Content starts

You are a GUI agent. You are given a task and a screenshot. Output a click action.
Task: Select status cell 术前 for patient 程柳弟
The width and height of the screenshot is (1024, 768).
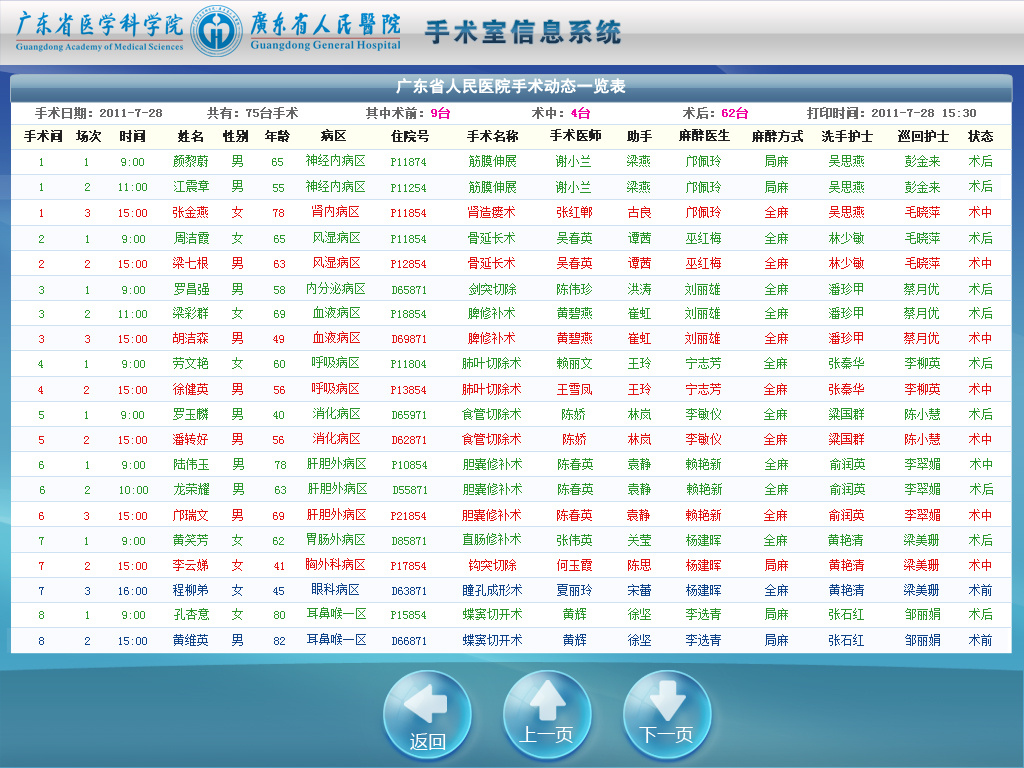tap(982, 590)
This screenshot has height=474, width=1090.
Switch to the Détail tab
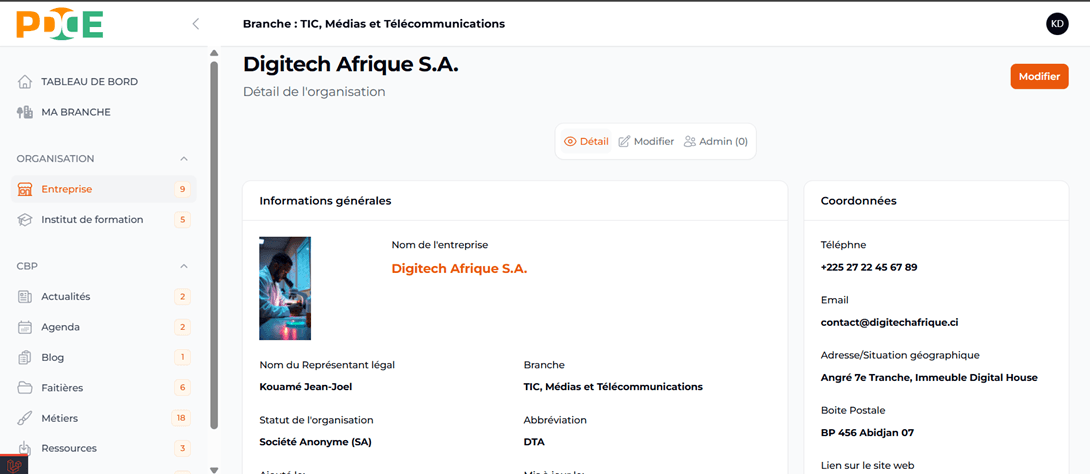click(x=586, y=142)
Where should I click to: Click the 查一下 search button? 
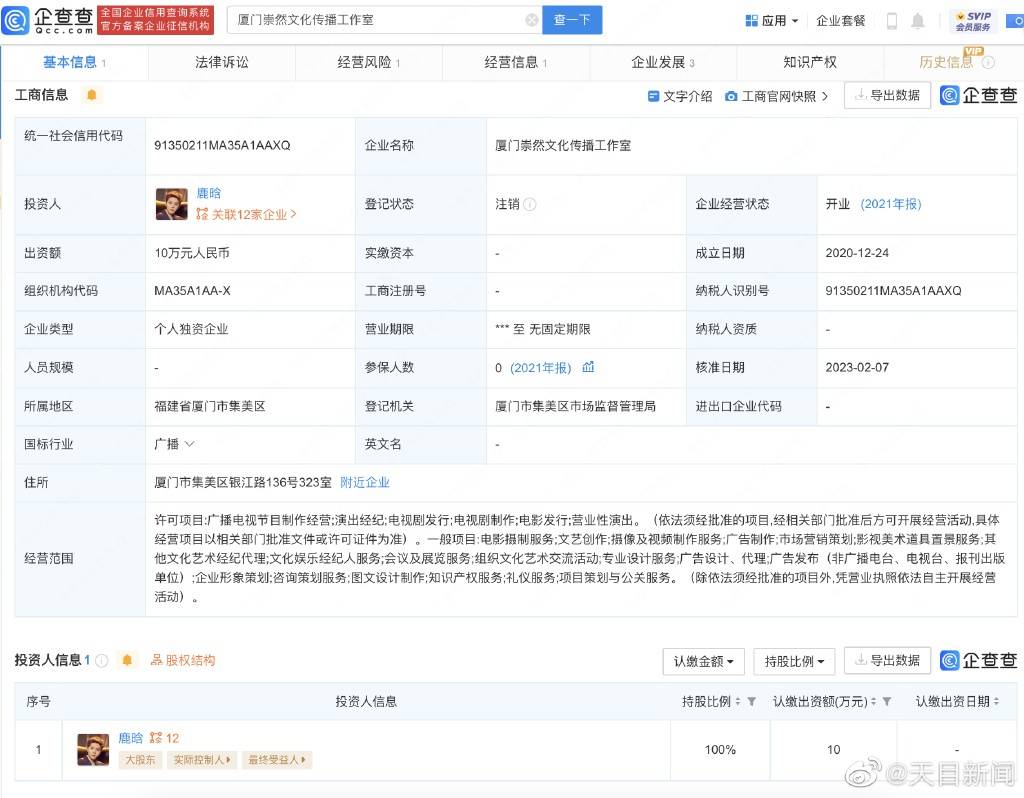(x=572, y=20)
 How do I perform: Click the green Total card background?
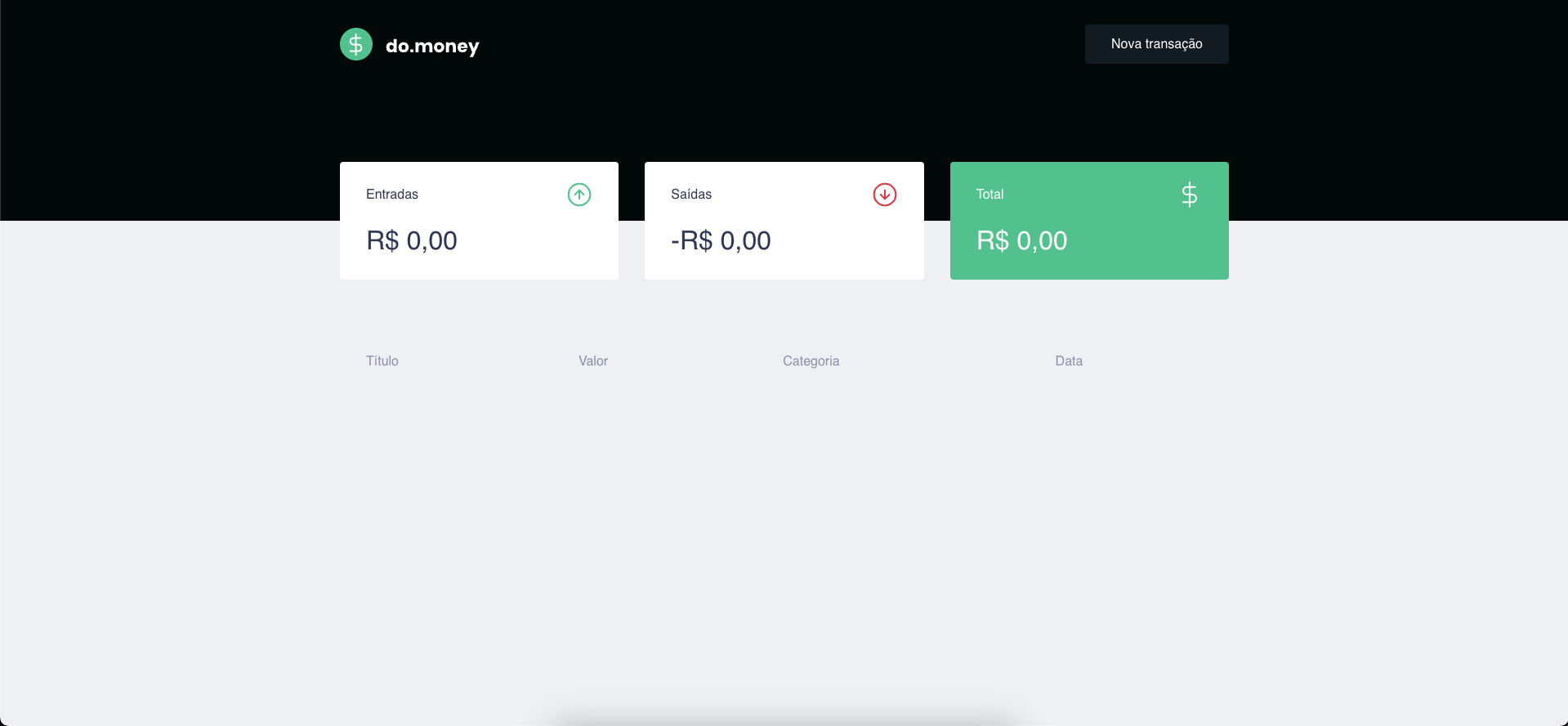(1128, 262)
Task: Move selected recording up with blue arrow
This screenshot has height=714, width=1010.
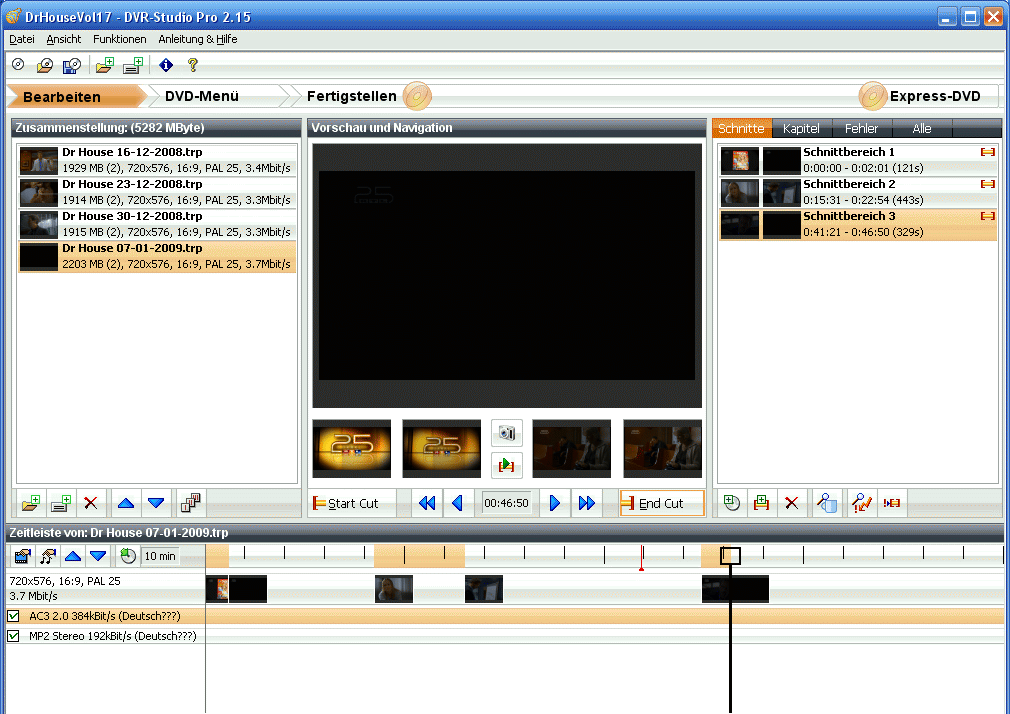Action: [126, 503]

Content ends

### How to complete this task
Write out all of the data above exactly, without any of its pictures.

### Task result
You are a GUI agent. You are given a task and a screenshot. Output a click action.
Task: Select status cell 术前 for patient 程柳弟
The width and height of the screenshot is (1024, 768).
tap(982, 590)
This screenshot has height=474, width=1090.
Switch to the Détail tab
click(x=586, y=142)
Where should I click to: Click the 查一下 search button? 
(x=572, y=20)
 How do I perform: Click the green Total card background?
(1128, 262)
Task: Move selected recording up with blue arrow
This screenshot has height=714, width=1010.
Action: [126, 503]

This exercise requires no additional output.